By Maggie Beamguard
Insider Editor
One of my childhood chores was to run out and grab the paper from the driveway and the mail from the mailbox. It seems like a primitive task — the gathering of communication from the outside world — given the current age of the internet and smartphones.
I’d shuffle through the stack on my way back to the house — Southern Living magazine, National Geographic, the utility and phone bills, catalogs and coupon flyers — in the hopes of finding at least one piece of mail that had my name on it.
It was a lucky day when my Highlights magazine came, and a luckier one still when a grandparent would send me a note or an older sister would send me a postcard or a friend a party invitation. And then there were a few months during senior year of high school when letters arrived from a certain young man from Parris Island.
The thrill upon reading “Maggie Frampton” on an envelope was like a little jolt of joy. Here in my hands was tangible evidence of someone’s thoughts of me.
Nowadays, text messages fly in at all hours of the day, friends and family connecting with me whenever the whim strikes, but there is no heft to them. I can’t feel the grain of a text or smell the lignin fibers.
I can’t trace the slope of the handwriting or note the pressure of the hand that wrote. Nor can I appreciate the practicality or whimsy of the stamp or distance from which the postage mark originated.
Letters — we can hold onto; store them in a box; take them out to cherish the signature of a hand you can’t hold at the moment, or ever again.

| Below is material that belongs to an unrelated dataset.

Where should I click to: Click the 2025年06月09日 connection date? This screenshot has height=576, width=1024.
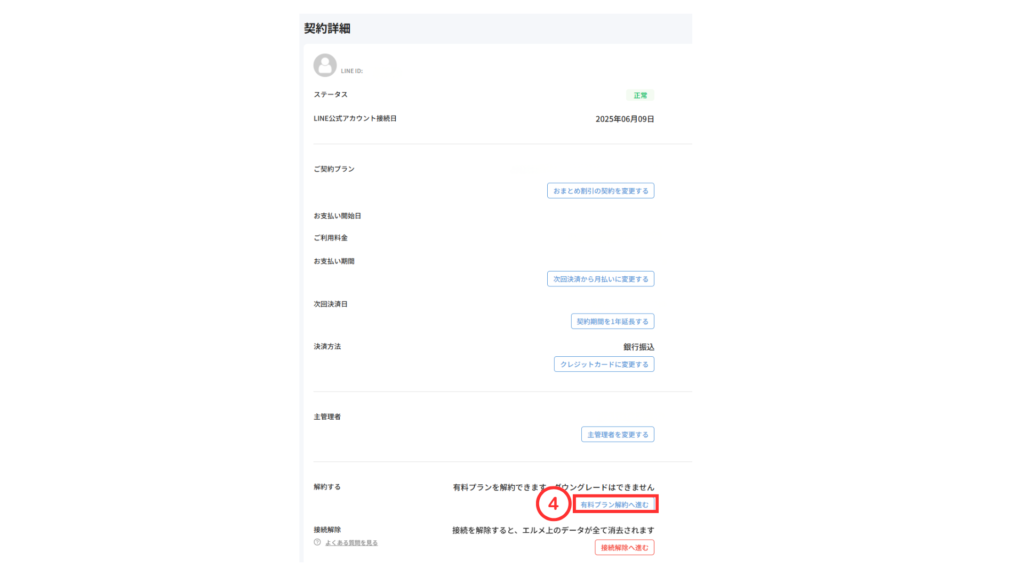(624, 119)
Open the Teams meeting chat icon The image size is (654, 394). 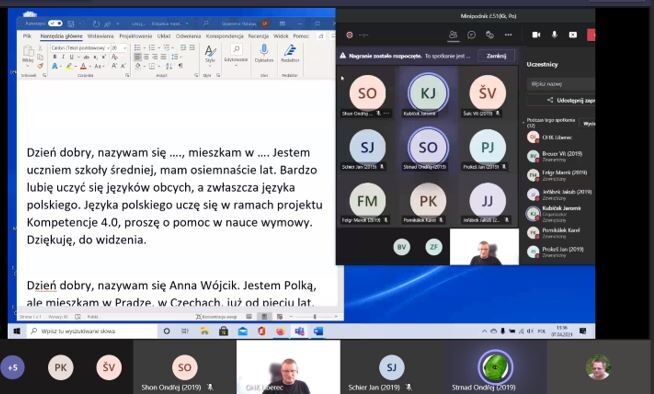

Our modern technology has its place and use. How marvelous to have the privilege to FaceTime my daughter away at college. But there will be no lasting record of those communications.
In my college years, we had but rudimentary email, so I still got regular letters from friends and family.
My dad was the most prolific of all of them. He shared funny stories from home, life lessons he wanted me to know and always included a little mad money to use if I read his whole letter.
I treasure them. He still speaks through them. He wrote to my sisters too, and all the aunts and uncles and many neighbors.
What I didn’t know until last weekend was that he also wrote to my mom. While organizing my mom’s estate, my sister and I stumbled upon a box upon which we had never laid eyes. Sealed tight, it was labeled “Love Letters: Betty’s ltrs. from Charles.”
We placed the box gingerly on the dining room table and carefully opened it. A sacred silence fell as we took in the magnitude of the riches inside. Letters. Over 330 of them.
Yellowed paper, elegant handwriting, three-cent stamps, postmarked Clemson S.C., addressed to Miss Betty Jean Davis, N. Charleston.
The only eyes to read these letters until now were hers. I’ve only peaked at a few so far. They just feel so . . . personal, so private. But here they are, weighty and real and lasting like my parents’ love for each other.
Now we are on the lookout for a second box: Betty’s letters to Charles. And I’ve added “fine stationery” and “stamps” to my shopping list so I can create some tangible evidence of love and care of my own.